Het bekendste voorbeeld van heterochronie in de natuur is misschien wel de axolotl, een watersalamander uit Mexico. Men dacht niet dat axolotls salamanders waren tot 1863, toen enkele exemplaren die in het Natuurhistorisch Museum in Parijs werden tentoongesteld, begonnen te metamorfoseren (waarschijnlijk als gevolg van omgevingsstress in verband met hun omstandigheden in gevangenschap). Gewoonlijk ondergaan amfibieën een metamorfose van ei tot larve, en uiteindelijk tot volwassen dier. De axolotl blijft, net als een aantal andere amfibieën, in zijn larvale vorm, wat betekent dat hij zijn kieuwen en vinnen behoudt en geen uitpuilende ogen, oogleden, en kenmerken van andere volwassen salamanders ontwikkelt. Hij bereikt zijn geslachtsrijpheid in het larvale stadium. De axolotl is volledig aquatisch, en hoewel hij rudimentaire longen bezit, ademt hij hoofdzakelijk via zijn kieuwen en in mindere mate via de huid. Deze soort stamt af van een terrestrische voorouder met een aquatisch larvenstadium (waarschijnlijk de tijgersalamander, Ambystoma tigrinum ). Deze salamanders werden van oudsher aangetroffen in meren met relatief constante temperaturen, overvloedige voedselbronnen en geen concurrentie van of predatie door vissen. Helaas bedreigen geïntroduceerde roofvissen en zware vervuiling de meeste wilde populaties. De ongewone levensgeschiedenis en de grote eieren maken van deze soort een uitstekend organisme voor studies van genetica en ontwikkeling, en grote kolonies worden in universiteiten en onderzoeksinstellingen over de hele wereld in stand gehouden.
Conclusie
Identificatie van heterochronische verschijnselen vereist een hypothese van verwantschap tussen de levensvormen die worden beschouwd en informatie over de ontwikkelingspatronen van de voorouder en de nakomeling. Gedetailleerde informatie over de duur, timing en snelheid van ontwikkelingsverschijnselen in zowel de voorouderlijke als de nakomeling ontogenese kan nodig zijn om onderscheid te maken tussen verschillende soorten paedomorfose en peramorfose. Mutaties die heterochronische veranderingen veroorzaken spelen een belangrijke rol in evolutie en ontwikkelingsbeperkingen en kunnen resulteren in krachtige verbanden tussen de processen van embryonale ontwikkeling en de resulterende evolutionaire geschiedenis.

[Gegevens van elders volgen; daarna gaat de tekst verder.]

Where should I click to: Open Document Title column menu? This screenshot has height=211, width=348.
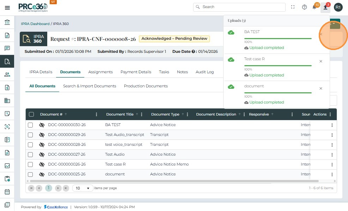coord(142,114)
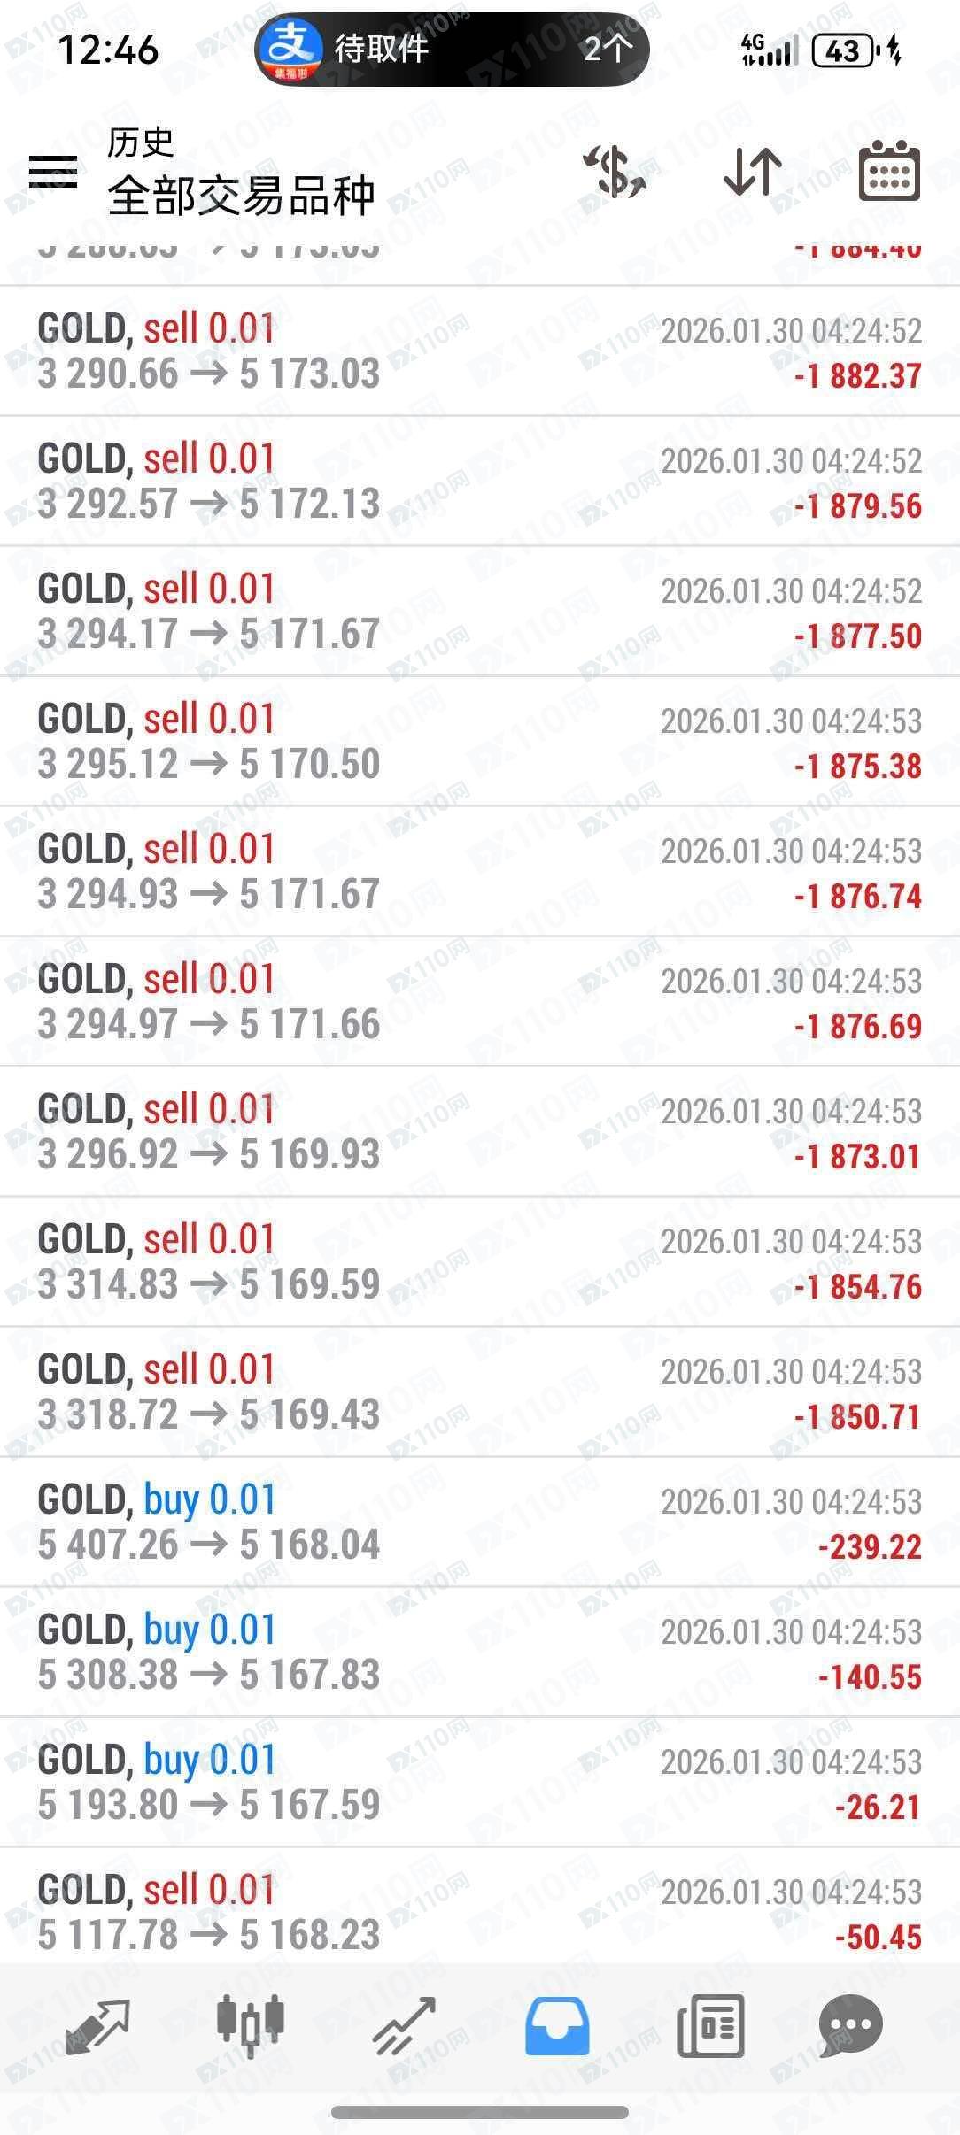
Task: Open the hamburger side menu
Action: (53, 172)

zie ook Allometrie; Embryonale ontwikkeling; Ontogenie; Fylogenetica Systematiek.
Andrew G. Gluesenkamp
Bibliografie
Duellman, W. E., en L. Trueb. Biologie van Amfibieën. New York: McGraw-Hill,1986.
Futuyma, D. J. Evolutionary Biology. Sunderland, MA: Sinauer Associates, Inc., 1986.
Gould, S. J. Ontogeny and Phylogeny. Cambridge, MA: Harvard University Press, Belknap Press, 1977.
Jeffery, W. R., and R. A. Raff, eds. Time, Space, and Pattern in Embryonic Development. New York: Alan R. Liss, 1983.
Raff, R. A. The Shape of Life. Chicago: University of Chicago Press, 1996.